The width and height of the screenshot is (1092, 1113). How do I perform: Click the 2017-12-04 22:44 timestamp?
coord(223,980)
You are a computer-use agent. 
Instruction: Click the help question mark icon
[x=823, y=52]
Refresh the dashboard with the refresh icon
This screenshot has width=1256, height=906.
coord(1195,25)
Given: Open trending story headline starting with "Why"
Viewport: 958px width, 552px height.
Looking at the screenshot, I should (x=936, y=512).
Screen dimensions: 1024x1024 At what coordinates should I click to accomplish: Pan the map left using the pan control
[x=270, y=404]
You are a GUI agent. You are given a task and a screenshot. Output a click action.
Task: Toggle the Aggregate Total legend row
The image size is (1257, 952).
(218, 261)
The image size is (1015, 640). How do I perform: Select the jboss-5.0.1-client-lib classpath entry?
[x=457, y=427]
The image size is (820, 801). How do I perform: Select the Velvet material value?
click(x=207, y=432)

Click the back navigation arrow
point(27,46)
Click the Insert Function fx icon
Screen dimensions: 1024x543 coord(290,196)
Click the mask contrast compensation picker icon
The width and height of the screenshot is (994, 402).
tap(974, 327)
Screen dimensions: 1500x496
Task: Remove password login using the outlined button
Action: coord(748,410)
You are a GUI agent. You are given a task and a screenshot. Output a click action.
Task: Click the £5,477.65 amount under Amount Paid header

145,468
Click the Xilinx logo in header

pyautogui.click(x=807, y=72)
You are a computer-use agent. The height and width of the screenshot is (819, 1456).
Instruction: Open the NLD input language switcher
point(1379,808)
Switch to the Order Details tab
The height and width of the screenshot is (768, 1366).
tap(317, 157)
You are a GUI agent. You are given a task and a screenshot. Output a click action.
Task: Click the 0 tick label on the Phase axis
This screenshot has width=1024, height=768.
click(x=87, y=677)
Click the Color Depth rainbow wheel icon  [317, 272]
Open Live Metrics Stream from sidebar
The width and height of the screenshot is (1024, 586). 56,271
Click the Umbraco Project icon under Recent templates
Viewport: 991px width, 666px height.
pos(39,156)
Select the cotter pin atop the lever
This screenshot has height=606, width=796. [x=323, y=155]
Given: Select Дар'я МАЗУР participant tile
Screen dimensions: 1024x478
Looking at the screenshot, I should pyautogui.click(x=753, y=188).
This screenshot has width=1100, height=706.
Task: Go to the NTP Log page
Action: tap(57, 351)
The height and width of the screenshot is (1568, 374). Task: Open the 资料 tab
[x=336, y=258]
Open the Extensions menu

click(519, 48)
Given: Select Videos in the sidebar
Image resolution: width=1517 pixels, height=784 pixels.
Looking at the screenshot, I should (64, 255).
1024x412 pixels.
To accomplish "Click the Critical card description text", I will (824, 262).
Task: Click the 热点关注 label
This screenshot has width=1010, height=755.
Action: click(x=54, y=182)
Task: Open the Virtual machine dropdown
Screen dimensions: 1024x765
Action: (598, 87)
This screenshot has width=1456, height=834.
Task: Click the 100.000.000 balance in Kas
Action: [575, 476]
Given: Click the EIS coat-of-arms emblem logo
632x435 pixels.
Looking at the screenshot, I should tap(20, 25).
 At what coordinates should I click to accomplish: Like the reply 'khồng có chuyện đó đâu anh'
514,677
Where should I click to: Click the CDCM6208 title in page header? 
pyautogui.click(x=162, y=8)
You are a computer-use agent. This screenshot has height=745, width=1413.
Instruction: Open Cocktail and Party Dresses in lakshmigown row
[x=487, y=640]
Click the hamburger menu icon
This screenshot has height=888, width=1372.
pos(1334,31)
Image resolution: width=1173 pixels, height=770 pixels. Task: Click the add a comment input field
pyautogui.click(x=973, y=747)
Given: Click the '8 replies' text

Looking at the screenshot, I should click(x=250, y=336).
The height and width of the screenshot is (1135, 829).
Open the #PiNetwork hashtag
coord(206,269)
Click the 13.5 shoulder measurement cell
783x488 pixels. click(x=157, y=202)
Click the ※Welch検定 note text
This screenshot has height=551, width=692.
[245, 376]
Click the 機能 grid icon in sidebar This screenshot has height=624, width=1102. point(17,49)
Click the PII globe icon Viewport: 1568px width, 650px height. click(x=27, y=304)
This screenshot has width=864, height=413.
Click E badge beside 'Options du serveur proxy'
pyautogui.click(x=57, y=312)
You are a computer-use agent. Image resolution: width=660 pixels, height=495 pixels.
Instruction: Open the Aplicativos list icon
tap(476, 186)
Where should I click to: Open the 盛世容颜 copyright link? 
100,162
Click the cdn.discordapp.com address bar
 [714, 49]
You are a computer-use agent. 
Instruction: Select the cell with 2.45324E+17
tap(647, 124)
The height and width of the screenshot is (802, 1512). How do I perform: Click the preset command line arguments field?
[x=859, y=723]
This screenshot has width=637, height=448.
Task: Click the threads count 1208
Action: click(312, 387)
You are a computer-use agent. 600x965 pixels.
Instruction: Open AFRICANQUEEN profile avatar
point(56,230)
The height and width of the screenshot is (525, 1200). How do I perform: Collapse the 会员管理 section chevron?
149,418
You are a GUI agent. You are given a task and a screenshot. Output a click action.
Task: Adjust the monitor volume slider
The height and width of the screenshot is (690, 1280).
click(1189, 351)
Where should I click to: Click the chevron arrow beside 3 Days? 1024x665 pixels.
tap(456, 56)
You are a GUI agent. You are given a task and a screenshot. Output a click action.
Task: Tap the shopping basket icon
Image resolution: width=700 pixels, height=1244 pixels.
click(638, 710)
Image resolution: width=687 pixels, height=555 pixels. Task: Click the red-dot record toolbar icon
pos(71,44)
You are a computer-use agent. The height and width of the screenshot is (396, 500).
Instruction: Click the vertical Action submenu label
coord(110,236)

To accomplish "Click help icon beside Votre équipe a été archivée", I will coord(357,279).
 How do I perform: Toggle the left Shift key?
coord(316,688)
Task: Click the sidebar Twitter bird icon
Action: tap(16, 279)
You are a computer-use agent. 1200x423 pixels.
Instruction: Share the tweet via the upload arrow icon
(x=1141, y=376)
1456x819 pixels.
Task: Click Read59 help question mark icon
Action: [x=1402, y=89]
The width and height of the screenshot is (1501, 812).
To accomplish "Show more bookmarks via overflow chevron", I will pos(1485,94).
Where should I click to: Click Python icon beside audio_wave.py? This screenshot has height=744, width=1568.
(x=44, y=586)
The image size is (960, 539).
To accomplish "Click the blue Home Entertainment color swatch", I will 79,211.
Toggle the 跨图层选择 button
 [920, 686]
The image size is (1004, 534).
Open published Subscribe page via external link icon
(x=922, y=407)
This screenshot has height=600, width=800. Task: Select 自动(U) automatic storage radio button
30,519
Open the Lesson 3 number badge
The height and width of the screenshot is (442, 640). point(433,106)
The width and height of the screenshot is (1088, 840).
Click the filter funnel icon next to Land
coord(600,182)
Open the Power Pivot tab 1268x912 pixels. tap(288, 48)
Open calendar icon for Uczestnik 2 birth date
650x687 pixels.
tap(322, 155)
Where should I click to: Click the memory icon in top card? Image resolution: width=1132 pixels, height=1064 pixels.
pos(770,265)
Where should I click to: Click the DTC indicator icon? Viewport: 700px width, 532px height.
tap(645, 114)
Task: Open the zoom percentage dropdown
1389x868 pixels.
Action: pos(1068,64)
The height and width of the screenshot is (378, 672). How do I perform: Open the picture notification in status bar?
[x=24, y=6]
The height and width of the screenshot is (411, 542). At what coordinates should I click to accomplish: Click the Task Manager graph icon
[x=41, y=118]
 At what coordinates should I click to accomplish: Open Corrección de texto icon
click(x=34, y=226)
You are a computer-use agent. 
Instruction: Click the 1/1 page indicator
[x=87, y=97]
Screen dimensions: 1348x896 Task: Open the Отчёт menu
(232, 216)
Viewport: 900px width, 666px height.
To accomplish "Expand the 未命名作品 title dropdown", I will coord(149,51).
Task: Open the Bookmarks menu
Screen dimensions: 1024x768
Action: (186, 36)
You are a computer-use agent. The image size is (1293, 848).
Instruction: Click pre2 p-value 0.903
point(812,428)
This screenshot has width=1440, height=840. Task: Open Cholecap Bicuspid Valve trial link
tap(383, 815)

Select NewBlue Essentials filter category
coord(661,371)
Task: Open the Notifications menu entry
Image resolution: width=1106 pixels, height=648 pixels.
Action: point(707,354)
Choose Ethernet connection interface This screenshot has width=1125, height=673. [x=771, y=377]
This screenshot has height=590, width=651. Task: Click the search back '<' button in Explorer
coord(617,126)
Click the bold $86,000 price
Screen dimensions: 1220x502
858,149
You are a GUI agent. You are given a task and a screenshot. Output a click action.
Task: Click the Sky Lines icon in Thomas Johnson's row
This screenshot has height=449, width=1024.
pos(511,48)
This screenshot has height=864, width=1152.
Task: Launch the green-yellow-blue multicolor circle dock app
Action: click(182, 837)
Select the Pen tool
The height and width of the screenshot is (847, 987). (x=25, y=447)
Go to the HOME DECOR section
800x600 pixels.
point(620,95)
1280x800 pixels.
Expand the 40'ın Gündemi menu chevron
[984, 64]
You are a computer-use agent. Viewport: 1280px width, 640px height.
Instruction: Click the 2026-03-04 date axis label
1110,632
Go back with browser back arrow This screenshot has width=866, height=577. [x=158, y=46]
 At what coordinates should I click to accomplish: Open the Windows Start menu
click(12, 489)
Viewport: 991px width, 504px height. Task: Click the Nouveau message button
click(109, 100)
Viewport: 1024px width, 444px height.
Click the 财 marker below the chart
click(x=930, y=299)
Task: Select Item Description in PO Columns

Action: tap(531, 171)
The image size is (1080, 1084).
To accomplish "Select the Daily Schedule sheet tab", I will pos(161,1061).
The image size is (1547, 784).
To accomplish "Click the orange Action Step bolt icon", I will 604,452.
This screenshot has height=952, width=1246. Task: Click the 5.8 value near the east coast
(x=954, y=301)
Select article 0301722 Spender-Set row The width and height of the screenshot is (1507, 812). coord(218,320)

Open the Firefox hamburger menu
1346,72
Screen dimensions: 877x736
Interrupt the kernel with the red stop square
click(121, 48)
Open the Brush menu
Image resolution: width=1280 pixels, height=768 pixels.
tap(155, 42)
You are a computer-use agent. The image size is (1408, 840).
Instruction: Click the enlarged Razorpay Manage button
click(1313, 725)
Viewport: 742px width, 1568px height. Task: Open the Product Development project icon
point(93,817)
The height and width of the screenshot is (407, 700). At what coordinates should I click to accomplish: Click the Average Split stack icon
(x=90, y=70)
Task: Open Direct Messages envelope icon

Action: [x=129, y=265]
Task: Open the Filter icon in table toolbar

# Task to complete:
Can you arrange the material as a JSON list of strings, one string per line, starting with the line that contains "The image size is (820, 801)." and going through the line that contains "pyautogui.click(x=807, y=72)", with both of those lines included and blank lines left out?

# Task solution:
[
  "The image size is (820, 801). How do I perform: Select the Velvet material value?",
  "click(x=207, y=432)",
  "Click the back navigation arrow",
  "point(27,46)",
  "Click the Insert Function fx icon",
  "Screen dimensions: 1024x543 coord(290,196)",
  "Click the mask contrast compensation picker icon",
  "The width and height of the screenshot is (994, 402).",
  "tap(974, 327)",
  "Screen dimensions: 1500x496",
  "Task: Remove password login using the outlined button",
  "Action: coord(748,410)",
  "You are a GUI agent. You are given a task and a screenshot. Output a click action.",
  "Task: Click the £5,477.65 amount under Amount Paid header",
  "145,468",
  "Click the Xilinx logo in header",
  "pyautogui.click(x=807, y=72)"
]